### CONSIGNE A
Selon l'extrait sur le héros et son valet de chambre, pourquoi n'y a-t-il pas de héros pour le valet de chambre ?

HEGEL: Héros et valet de chambre

HEGEL : LE HÉROS ET SON VALET DE CHAMBRE

LA PHÉNOMÉNOLOGIE DE L’ESPRIT, chapitre VI

Traduction de Jean-Pierre Lefebvre

Paris, Éditions GF-Flammarion, 2012, p. 546-547

 

De même que toute action se prête à l’examen de son adéquation au devoir, de même elle se prête à cet autre examen qui porte sur la particularité ; car, en tant qu’action, elle est l’effectivité de l’individu. Cette pratique jugeante sort donc l’action de son existence et la réfléchit dans l’intérieur ou dans la forme de la particularité propre. Si elle s’accompagne de gloire, il sait cette intériorité comme quête passionnée de la gloire ; si de manière générale elle est appropriée à la position sociale de l’individu, sans excéder cet état, et faite de telle manière que l’individu n’a pas cet état pendu à ses basques comme une détermination extérieure, mais remplit par lui-même cette universalité et s’avère par là-même, précisément, capable de choses plus hautes, le jugement connaît alors son intérieur comme ambition et quête des honneurs, etc. Dès lors que, dans l’action en général, l’agissant parvient à la contemplation de soi-même dans l’objectalité, ou au sentiment de soi-même dans son existence, et donc à la jouissance, le jugement connaît alors l’intérieur comme pulsion vers la félicité personnelle, quand bien même cette félicité ne consisterait que dans la vanité morale intérieure, la jouissance de la conscience de sa propre excellence et l’avant-goût de l’espoir d’une félicité à venir. Aucune action ne peut se soustraire à ce genre de jugement, car le devoir au nom du devoir, cette fin pure, est l’ineffectif ; la fin visée a son effectivité dans l’activité de l’individualité, et l’action a par là-même chez elle le côté de la particularité. Il n’est pas de héros pour le valet de chambre ; non point parce que le premier n’est pas un héros, mais parce que le second est … valet de chambre, auquel le premier a affaire non en tant que héros, mais comme quelqu’un qui mange, boit, s’habille, etc., bref, est pris dans la singularité du besoin et de la représentation. Ainsi donc, il n’y a pas pour la pratique jugeante d’action en laquelle elle ne puisse opposer le côté de la singularité, de l’individualité, au côté universel de l’action, et faire, face à celui qui agit, le valet de chambre de la moralité.

### CONSIGNE B
Combien de lignes des entrées contiennent la chaîne « Task » ? Donnez uniquement le nombre.

### ENTRÉES FOURNIES
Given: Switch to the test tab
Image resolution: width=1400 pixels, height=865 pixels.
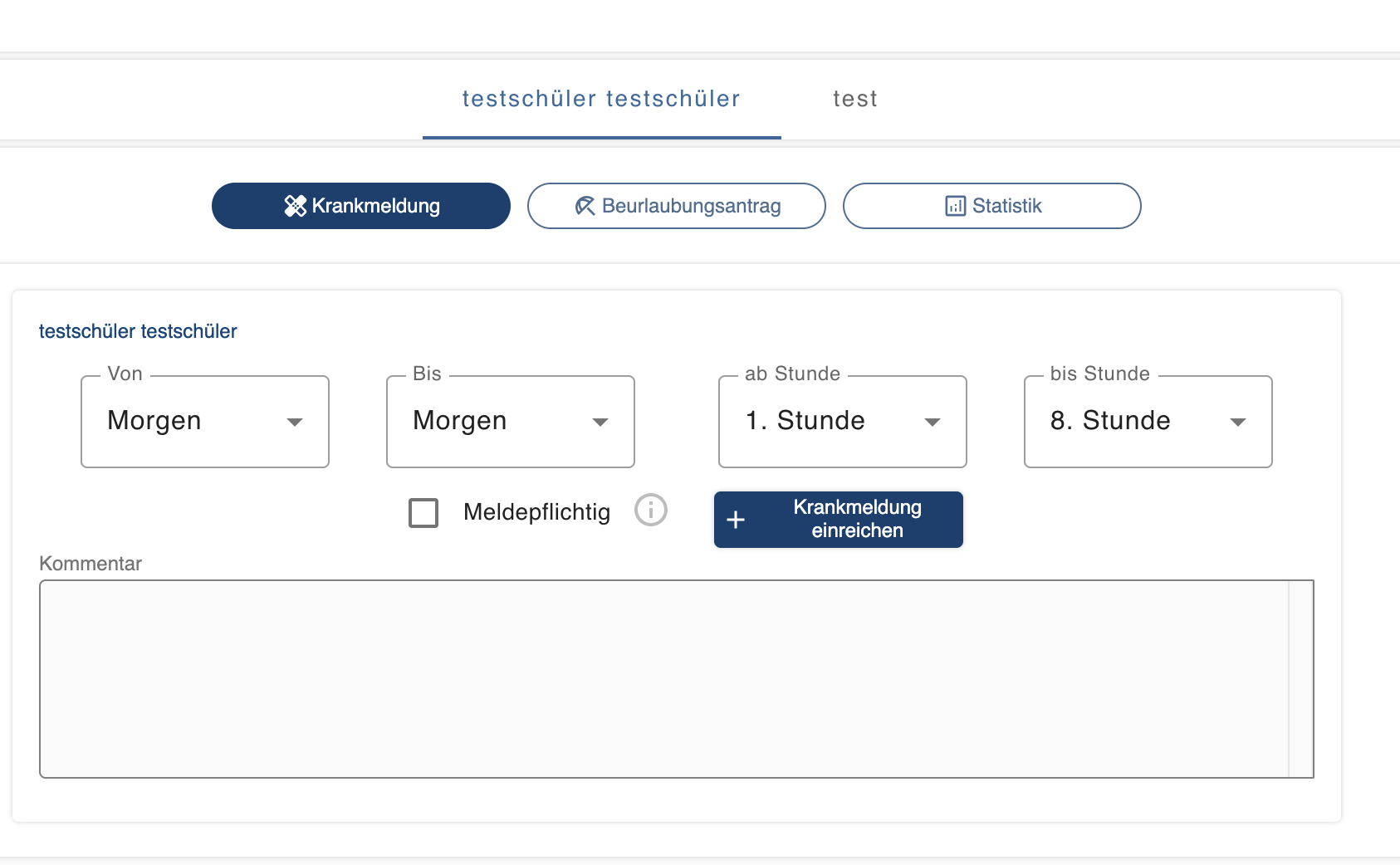Looking at the screenshot, I should (855, 99).
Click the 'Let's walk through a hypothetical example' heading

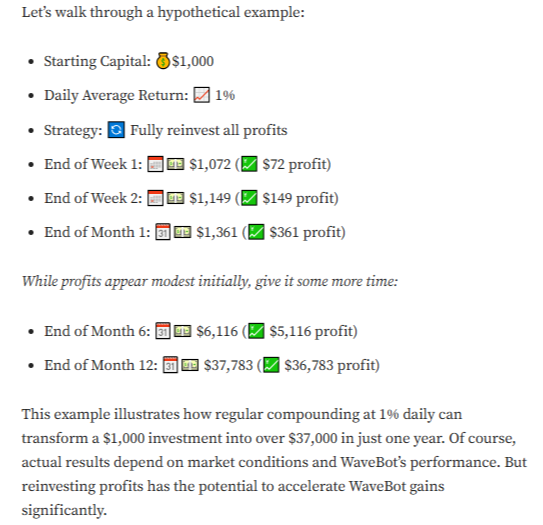(x=163, y=13)
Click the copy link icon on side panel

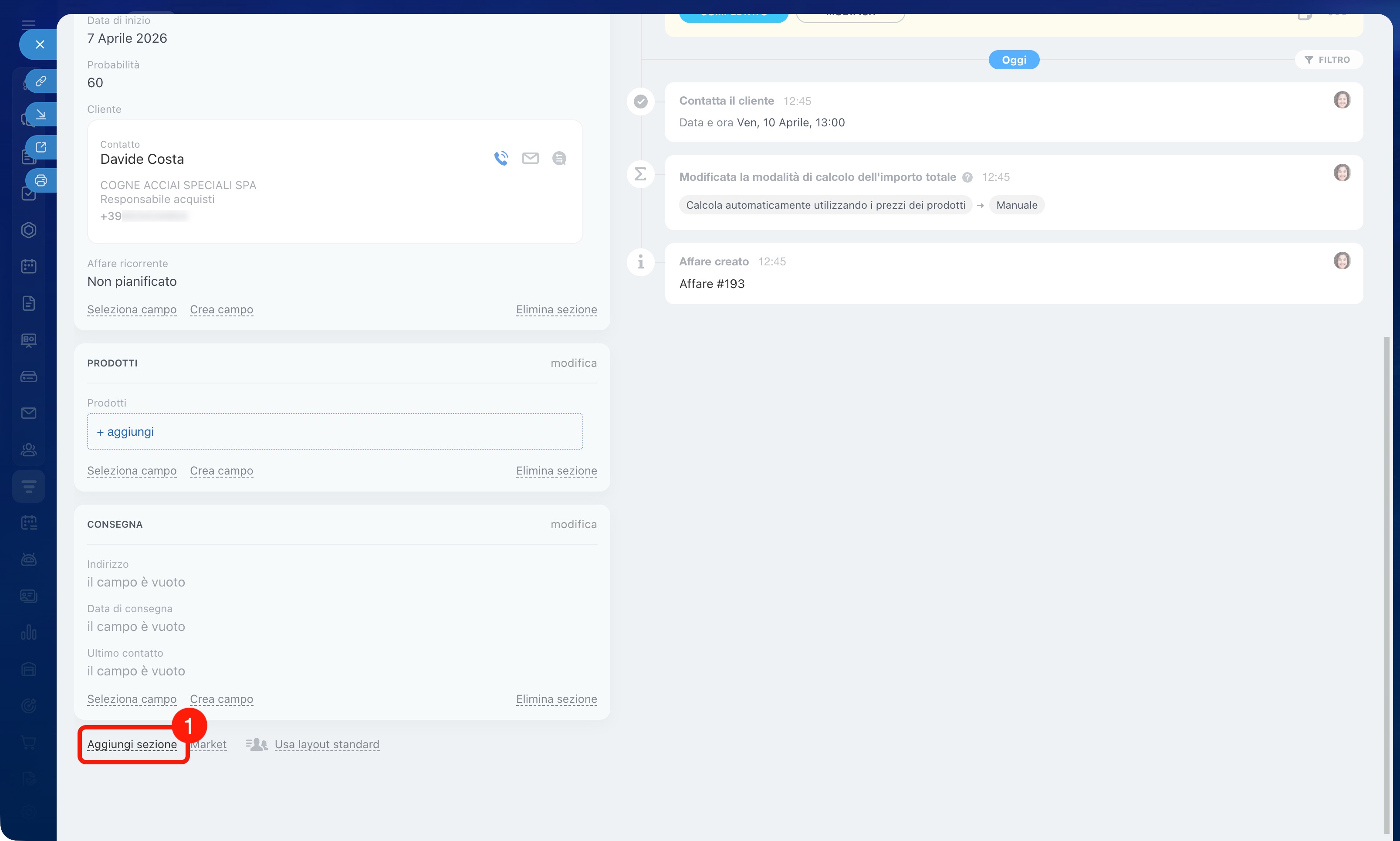click(x=41, y=81)
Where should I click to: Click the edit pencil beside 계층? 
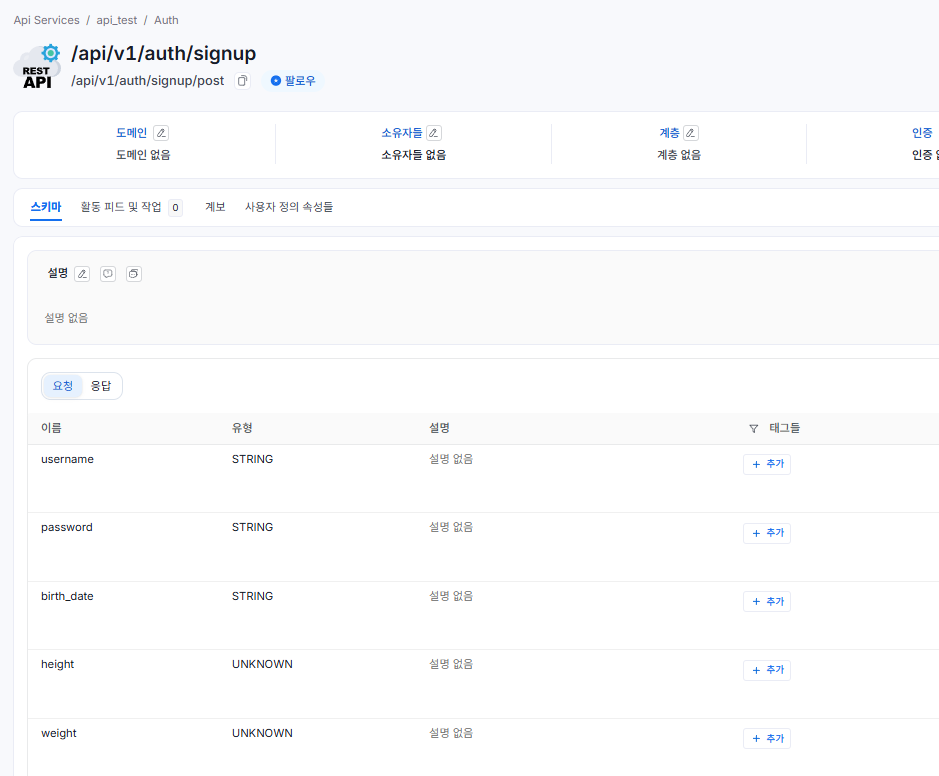691,133
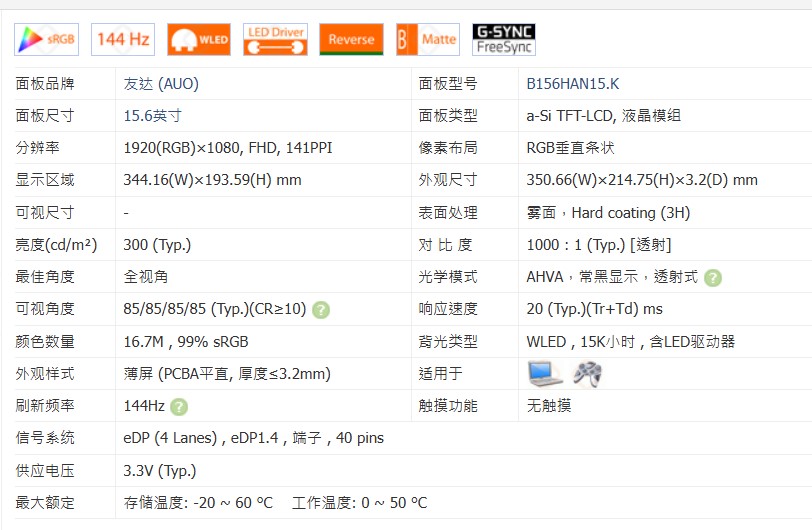Image resolution: width=812 pixels, height=530 pixels.
Task: Open help icon beside viewing angle value
Action: coord(320,310)
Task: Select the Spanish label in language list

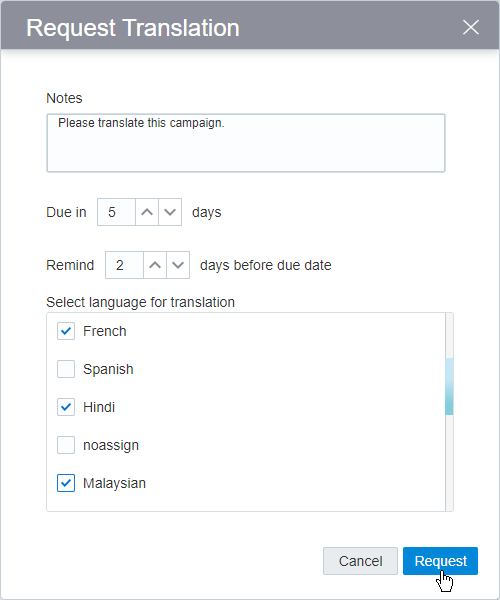Action: coord(108,369)
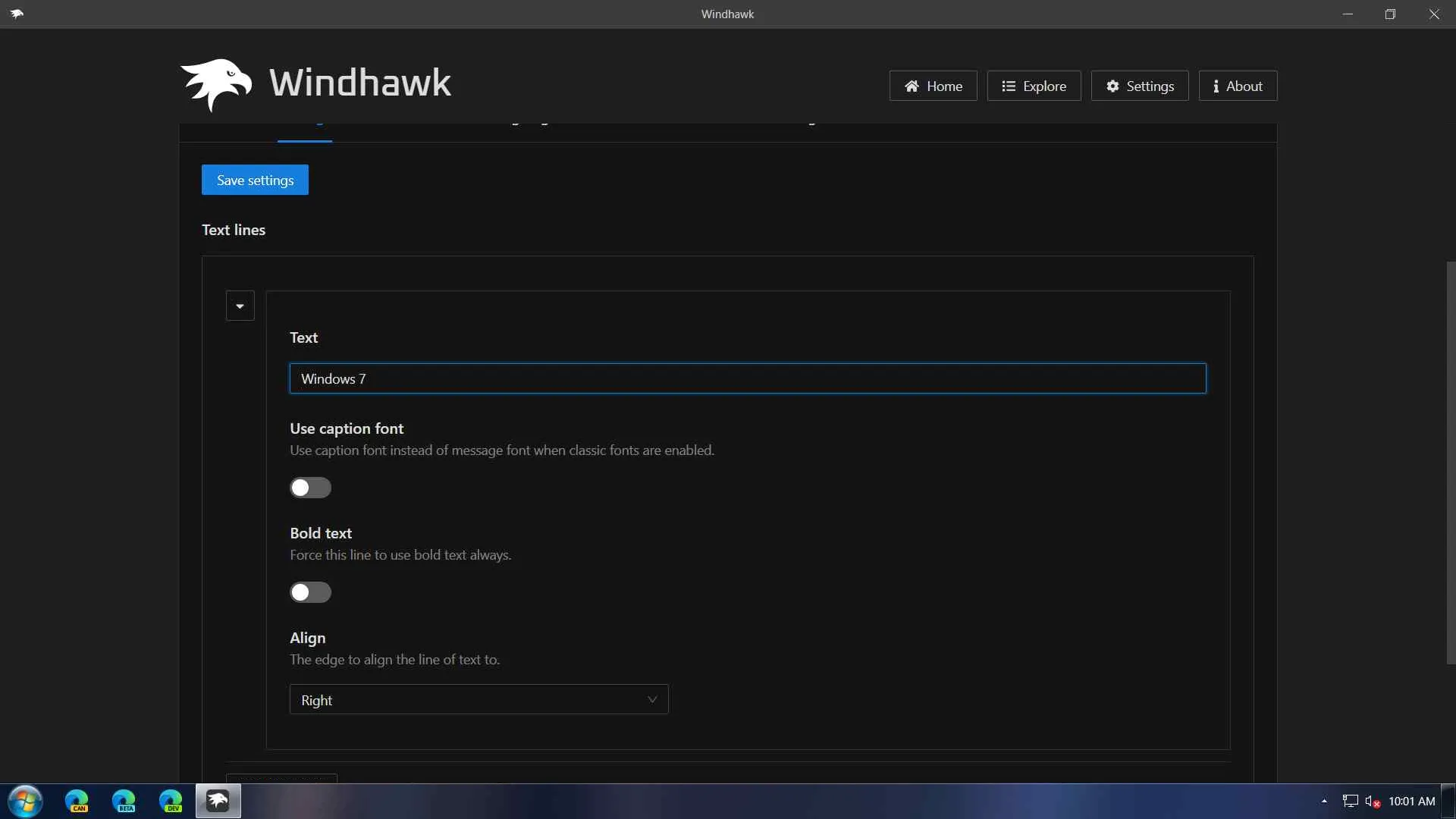Go to the Home page

(933, 86)

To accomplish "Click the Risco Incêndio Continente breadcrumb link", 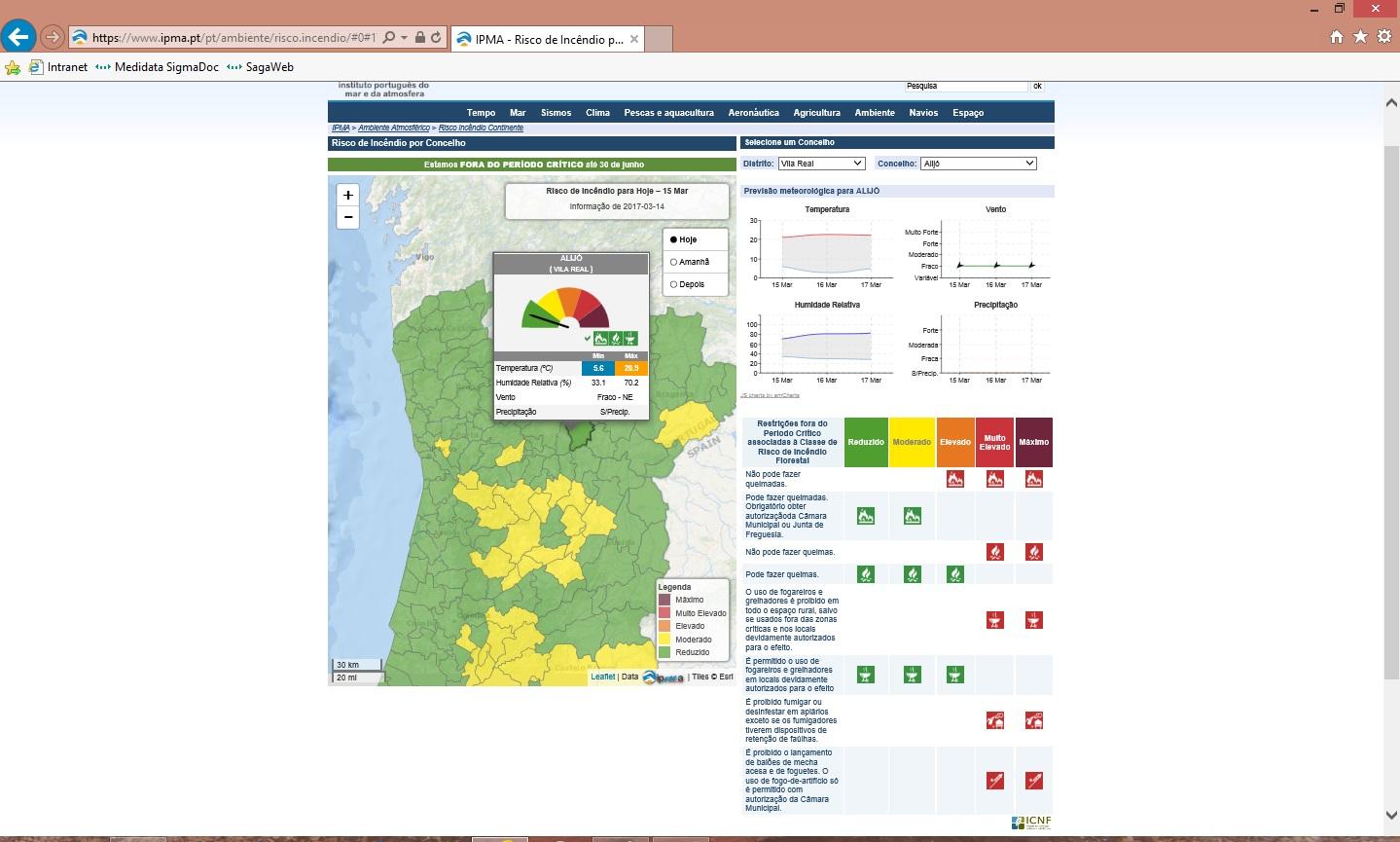I will coord(481,128).

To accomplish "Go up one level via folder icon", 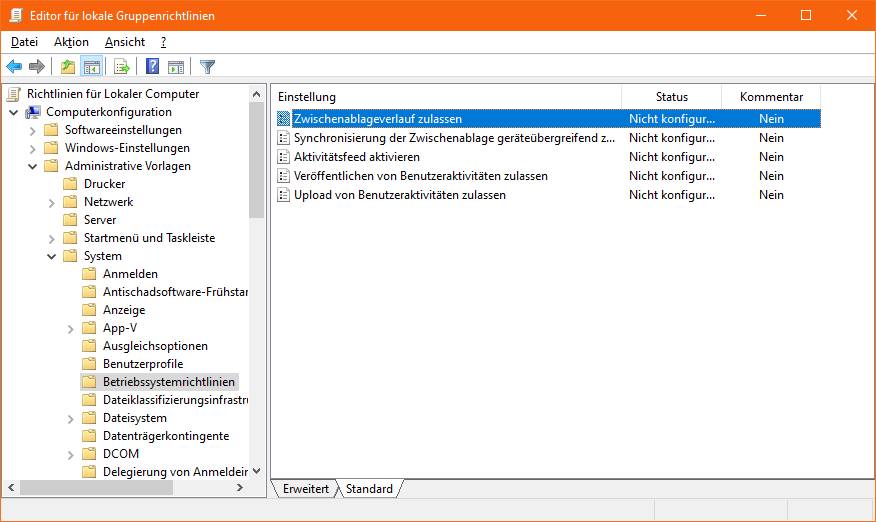I will (x=67, y=67).
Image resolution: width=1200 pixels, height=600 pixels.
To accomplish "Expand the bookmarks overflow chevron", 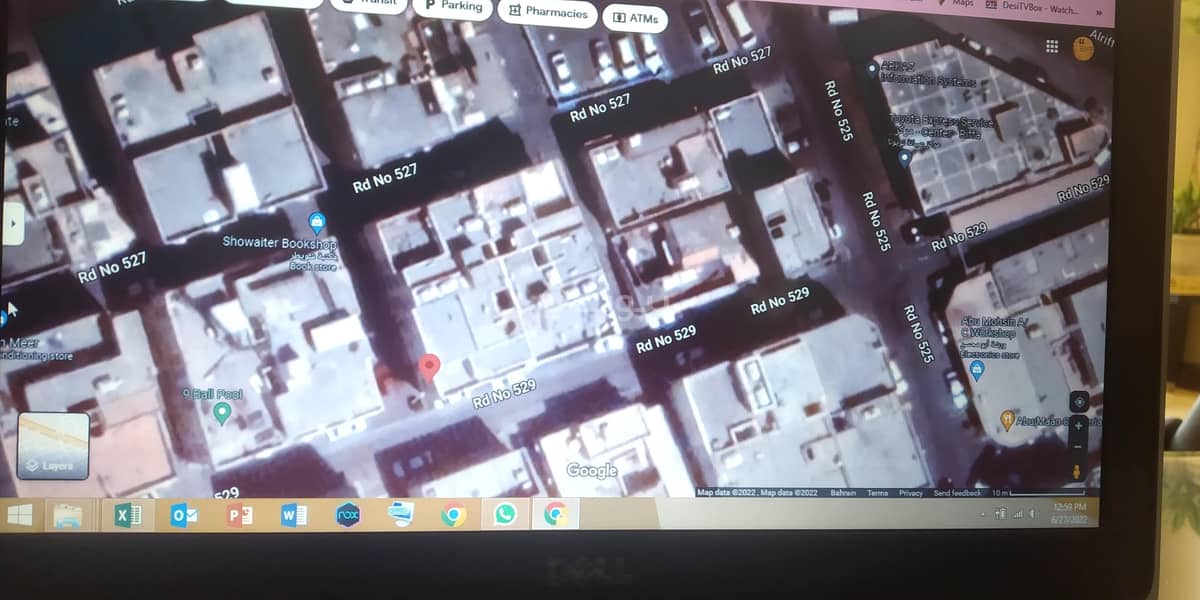I will click(1098, 13).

### RÉPONSE A
Non parce que le premier n'est pas un héros, mais parce que le second est valet de chambre.

### RÉPONSE B
2